» Record list:

┌────────

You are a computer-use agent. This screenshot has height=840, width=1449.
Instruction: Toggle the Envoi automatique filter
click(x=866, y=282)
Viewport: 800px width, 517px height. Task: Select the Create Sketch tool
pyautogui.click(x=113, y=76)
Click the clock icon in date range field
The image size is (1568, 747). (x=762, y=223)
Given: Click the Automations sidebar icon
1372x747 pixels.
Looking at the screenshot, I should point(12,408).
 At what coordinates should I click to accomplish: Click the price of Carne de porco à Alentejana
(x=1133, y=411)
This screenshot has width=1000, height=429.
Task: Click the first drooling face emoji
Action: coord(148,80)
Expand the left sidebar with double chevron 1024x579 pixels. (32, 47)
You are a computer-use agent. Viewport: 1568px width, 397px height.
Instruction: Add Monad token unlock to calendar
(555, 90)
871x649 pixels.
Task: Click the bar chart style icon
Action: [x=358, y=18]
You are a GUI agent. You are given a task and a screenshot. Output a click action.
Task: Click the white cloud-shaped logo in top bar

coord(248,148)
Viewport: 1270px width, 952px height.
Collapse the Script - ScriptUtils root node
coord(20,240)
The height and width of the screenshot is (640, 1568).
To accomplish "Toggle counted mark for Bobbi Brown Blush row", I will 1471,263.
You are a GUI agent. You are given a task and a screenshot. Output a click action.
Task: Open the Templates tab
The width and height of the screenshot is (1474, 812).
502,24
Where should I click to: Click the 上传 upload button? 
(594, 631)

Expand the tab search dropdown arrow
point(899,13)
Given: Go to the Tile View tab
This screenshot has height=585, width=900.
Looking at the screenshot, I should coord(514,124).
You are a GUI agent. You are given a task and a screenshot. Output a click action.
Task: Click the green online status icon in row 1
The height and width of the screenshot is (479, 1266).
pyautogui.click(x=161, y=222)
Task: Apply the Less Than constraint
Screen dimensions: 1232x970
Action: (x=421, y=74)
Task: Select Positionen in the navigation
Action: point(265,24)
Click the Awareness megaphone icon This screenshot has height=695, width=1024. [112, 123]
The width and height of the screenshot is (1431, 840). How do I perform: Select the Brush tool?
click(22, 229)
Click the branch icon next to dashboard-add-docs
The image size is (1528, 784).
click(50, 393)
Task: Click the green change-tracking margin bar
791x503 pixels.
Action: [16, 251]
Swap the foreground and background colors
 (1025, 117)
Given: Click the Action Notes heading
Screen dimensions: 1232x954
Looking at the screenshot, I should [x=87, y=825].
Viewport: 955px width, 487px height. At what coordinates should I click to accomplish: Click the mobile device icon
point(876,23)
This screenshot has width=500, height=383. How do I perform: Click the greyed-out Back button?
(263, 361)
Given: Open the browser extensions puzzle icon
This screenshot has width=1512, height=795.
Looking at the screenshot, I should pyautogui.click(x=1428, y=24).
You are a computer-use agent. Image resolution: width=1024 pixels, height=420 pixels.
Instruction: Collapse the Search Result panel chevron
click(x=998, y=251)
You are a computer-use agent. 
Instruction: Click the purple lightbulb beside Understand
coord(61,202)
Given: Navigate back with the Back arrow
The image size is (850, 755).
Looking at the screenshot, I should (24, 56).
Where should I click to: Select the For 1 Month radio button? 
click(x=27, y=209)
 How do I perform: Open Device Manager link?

└────────

Convert all the records above into a JSON list of strings, with one string per line and blank lines omitted.

» Final result:
[
  "You are a computer-use agent. This screenshot has height=840, width=1449.",
  "Instruction: Toggle the Envoi automatique filter",
  "click(x=866, y=282)",
  "Viewport: 800px width, 517px height. Task: Select the Create Sketch tool",
  "pyautogui.click(x=113, y=76)",
  "Click the clock icon in date range field",
  "The image size is (1568, 747). (x=762, y=223)",
  "Given: Click the Automations sidebar icon",
  "1372x747 pixels.",
  "Looking at the screenshot, I should point(12,408).",
  " At what coordinates should I click to accomplish: Click the price of Carne de porco à Alentejana",
  "(x=1133, y=411)",
  "This screenshot has width=1000, height=429.",
  "Task: Click the first drooling face emoji",
  "Action: coord(148,80)",
  "Expand the left sidebar with double chevron 1024x579 pixels. (32, 47)",
  "You are a computer-use agent. Viewport: 1568px width, 397px height.",
  "Instruction: Add Monad token unlock to calendar",
  "(555, 90)",
  "871x649 pixels.",
  "Task: Click the bar chart style icon",
  "Action: [x=358, y=18]",
  "You are a GUI agent. You are given a task and a screenshot. Output a click action.",
  "Task: Click the white cloud-shaped logo in top bar",
  "coord(248,148)",
  "Viewport: 1270px width, 952px height.",
  "Collapse the Script - ScriptUtils root node",
  "coord(20,240)",
  "The height and width of the screenshot is (640, 1568).",
  "To accomplish \"Toggle counted mark for Bobbi Brown Blush row\", I will 1471,263.",
  "You are a GUI agent. You are given a task and a screenshot. Output a click action.",
  "Task: Open the Templates tab",
  "The width and height of the screenshot is (1474, 812).",
  "502,24",
  "Where should I click to: Click the 上传 upload button? ",
  "(594, 631)",
  "Expand the tab search dropdown arrow",
  "point(899,13)",
  "Given: Go to the Tile View tab",
  "This screenshot has height=585, width=900.",
  "Looking at the screenshot, I should coord(514,124).",
  "You are a GUI agent. You are given a task and a screenshot. Output a click action.",
  "Task: Click the green online status icon in row 1",
  "The height and width of the screenshot is (479, 1266).",
  "pyautogui.click(x=161, y=222)",
  "Task: Apply the Less Than constraint",
  "Screen dimensions: 1232x970",
  "Action: (x=421, y=74)",
  "Task: Select Positionen in the navigation",
  "Action: point(265,24)",
  "Click the Awareness megaphone icon This screenshot has height=695, width=1024. [112, 123]",
  "The width and height of the screenshot is (1431, 840). How do I perform: Select the Brush tool?",
  "click(22, 229)",
  "Click the branch icon next to dashboard-add-docs",
  "The image size is (1528, 784).",
  "click(50, 393)",
  "Task: Click the green change-tracking margin bar",
  "791x503 pixels.",
  "Action: [16, 251]",
  "Swap the foreground and background colors",
  " (1025, 117)",
  "Given: Click the Action Notes heading",
  "Screen dimensions: 1232x954",
  "Looking at the screenshot, I should [x=87, y=825].",
  "Viewport: 955px width, 487px height. At what coordinates should I click to accomplish: Click the mobile device icon",
  "point(876,23)",
  "This screenshot has width=500, height=383. How do I perform: Click the greyed-out Back button?",
  "(263, 361)",
  "Given: Open the browser extensions puzzle icon",
  "This screenshot has width=1512, height=795.",
  "Looking at the screenshot, I should pyautogui.click(x=1428, y=24).",
  "You are a computer-use agent. Image resolution: width=1024 pixels, height=420 pixels.",
  "Instruction: Collapse the Search Result panel chevron",
  "click(x=998, y=251)",
  "You are a computer-use agent. ",
  "Instruction: Click the purple lightbulb beside Understand",
  "coord(61,202)",
  "Given: Navigate back with the Back arrow",
  "The image size is (850, 755).",
  "Looking at the screenshot, I should (24, 56).",
  "Where should I click to: Select the For 1 Month radio button? ",
  "click(x=27, y=209)",
  " How do I perform: Open Device Manager link?"
]